Был мартовский день, но погода стояла самая что ни на есть ленинская: за окном висел ноябрьский чернобушлатный туман, сквозь который еле просвечивал ржавый зиг хайль подъемного крана, на близкой стройке районной авроркой побухивал агрегат для забивания свай. Когда свая уходила в землю и грохот стихал, в тумане рождались пьяные голоса и мат, причем особо выделялся один высокий вибрирующий тенор. Потом что-то начинало позвякивать – это волокли новую рельсу. И удары раздавались опять. Когда стемнело, стало немного легче, я сел в кресло напротив растянувшейся на диване Ники и стал листать Гайто Газданова. У меня была привычка читать вслух, и то, что она меня не слушала, никогда меня не задевало. Единственное, что я позволял себе – это чуть выделять некоторые места интонацией:
«Ее нельзя было назвать скрытной, но длительное знакомство или тесная душевная близость были необходимы, чтобы узнать, как до сих пор проходила ее жизнь, что она любит, чего она не любит, что ее интересует, что ей кажется ценным в людях, с которыми она сталкивается. Мне не приходилось слышать от нее высказываний, которые бы ее лично характеризовали, хотя я говорил с ней на самые разные темы, она обычно молча слушала. За много недель я узнал о ней чуть больше, чем в первые дни. Вместе с тем у нее не было никаких причин скрывать от меня что бы то ни было, это было просто следствие ее природной сдержанности, которая не могла не казаться мне странной. Когда я ее спрашивал о чем-нибудь, она не хотела отвечать, и я этому неизменно удивлялся…»

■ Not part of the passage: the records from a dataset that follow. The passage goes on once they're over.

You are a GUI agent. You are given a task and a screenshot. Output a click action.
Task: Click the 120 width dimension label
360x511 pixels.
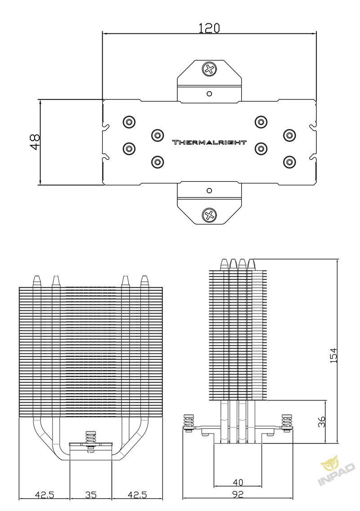(209, 28)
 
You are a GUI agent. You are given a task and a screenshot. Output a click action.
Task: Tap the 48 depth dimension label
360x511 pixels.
(35, 142)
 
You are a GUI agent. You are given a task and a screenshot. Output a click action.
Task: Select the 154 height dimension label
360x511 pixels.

Я неизменно удивлялся другому – почти все книги, почти все стихи были посвящены, если разобраться, Нике – как бы ее не звали и какой бы облик она не принимала, чем умнее и тоньше был художник тем неразрешимее и мистичнее становилась ее загадка, лучшие силы лучших душ уходили на штурм этой безмолвной зеленоглазой непостижимости, и все расшибалось о невидимую или просто несуществующую – а значит, действительно непреодолимую – преграду, даже от блестящего Владимира Набокова, успевшего в последний момент заслониться лирическим героем, остались только два печальных глаза да фаллос длиной в фут (последнее я объяснял тем, что свой знаменитый роман он создавал вдали от Родины).